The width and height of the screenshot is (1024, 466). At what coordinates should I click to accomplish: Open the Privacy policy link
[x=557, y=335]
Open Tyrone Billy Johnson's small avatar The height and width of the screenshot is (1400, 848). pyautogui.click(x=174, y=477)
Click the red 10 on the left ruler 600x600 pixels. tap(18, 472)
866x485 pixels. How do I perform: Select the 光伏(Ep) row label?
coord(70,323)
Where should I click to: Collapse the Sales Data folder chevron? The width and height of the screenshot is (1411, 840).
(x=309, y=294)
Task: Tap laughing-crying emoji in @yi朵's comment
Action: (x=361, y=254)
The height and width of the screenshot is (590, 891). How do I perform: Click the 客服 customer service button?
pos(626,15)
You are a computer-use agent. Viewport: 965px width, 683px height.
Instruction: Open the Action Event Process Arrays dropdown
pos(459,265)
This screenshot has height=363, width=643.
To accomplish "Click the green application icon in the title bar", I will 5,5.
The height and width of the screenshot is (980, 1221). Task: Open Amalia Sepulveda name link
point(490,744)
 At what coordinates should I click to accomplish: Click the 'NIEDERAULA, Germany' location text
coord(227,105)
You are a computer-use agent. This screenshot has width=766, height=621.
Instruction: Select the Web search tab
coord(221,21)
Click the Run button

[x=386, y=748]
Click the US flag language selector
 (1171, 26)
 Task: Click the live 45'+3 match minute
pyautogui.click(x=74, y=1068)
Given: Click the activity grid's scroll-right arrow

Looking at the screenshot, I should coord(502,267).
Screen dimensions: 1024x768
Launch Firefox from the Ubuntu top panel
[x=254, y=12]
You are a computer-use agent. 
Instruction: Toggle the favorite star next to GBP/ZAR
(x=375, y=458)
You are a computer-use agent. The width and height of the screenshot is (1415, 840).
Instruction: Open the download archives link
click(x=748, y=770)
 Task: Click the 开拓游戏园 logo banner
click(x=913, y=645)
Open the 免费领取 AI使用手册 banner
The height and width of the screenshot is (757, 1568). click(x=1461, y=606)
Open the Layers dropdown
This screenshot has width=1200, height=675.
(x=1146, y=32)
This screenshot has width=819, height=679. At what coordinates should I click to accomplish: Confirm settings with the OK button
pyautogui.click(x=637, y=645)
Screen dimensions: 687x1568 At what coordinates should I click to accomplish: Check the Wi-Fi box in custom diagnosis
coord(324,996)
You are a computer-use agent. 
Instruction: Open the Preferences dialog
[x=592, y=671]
============================================================
> Work to be completed
Would you return the entries exactly as they stand?

> Task output
The width and height of the screenshot is (1024, 466). At what coordinates should I click to accomplish: Open the Privacy policy link
[x=557, y=335]
Open Tyrone Billy Johnson's small avatar The height and width of the screenshot is (1400, 848). pyautogui.click(x=174, y=477)
Click the red 10 on the left ruler 600x600 pixels. tap(18, 472)
866x485 pixels. How do I perform: Select the 光伏(Ep) row label?
coord(70,323)
Where should I click to: Collapse the Sales Data folder chevron? The width and height of the screenshot is (1411, 840).
(x=309, y=294)
Task: Tap laughing-crying emoji in @yi朵's comment
Action: (x=361, y=254)
The height and width of the screenshot is (590, 891). How do I perform: Click the 客服 customer service button?
pos(626,15)
You are a computer-use agent. Viewport: 965px width, 683px height.
Instruction: Open the Action Event Process Arrays dropdown
pos(459,265)
This screenshot has height=363, width=643.
To accomplish "Click the green application icon in the title bar", I will 5,5.
The height and width of the screenshot is (980, 1221). Task: Open Amalia Sepulveda name link
point(490,744)
 At what coordinates should I click to accomplish: Click the 'NIEDERAULA, Germany' location text
coord(227,105)
You are a computer-use agent. This screenshot has width=766, height=621.
Instruction: Select the Web search tab
coord(221,21)
Click the Run button

[x=386, y=748]
Click the US flag language selector
 (1171, 26)
 Task: Click the live 45'+3 match minute
pyautogui.click(x=74, y=1068)
Given: Click the activity grid's scroll-right arrow

Looking at the screenshot, I should coord(502,267).
Screen dimensions: 1024x768
Launch Firefox from the Ubuntu top panel
[x=254, y=12]
You are a computer-use agent. 
Instruction: Toggle the favorite star next to GBP/ZAR
(x=375, y=458)
You are a computer-use agent. The width and height of the screenshot is (1415, 840).
Instruction: Open the download archives link
click(x=748, y=770)
 Task: Click the 开拓游戏园 logo banner
click(x=913, y=645)
Open the 免费领取 AI使用手册 banner
The height and width of the screenshot is (757, 1568). click(x=1461, y=606)
Open the Layers dropdown
This screenshot has width=1200, height=675.
(x=1146, y=32)
This screenshot has width=819, height=679. At what coordinates should I click to accomplish: Confirm settings with the OK button
pyautogui.click(x=637, y=645)
Screen dimensions: 687x1568 At what coordinates should I click to accomplish: Check the Wi-Fi box in custom diagnosis
coord(324,996)
You are a computer-use agent. 
Instruction: Open the Preferences dialog
[x=592, y=671]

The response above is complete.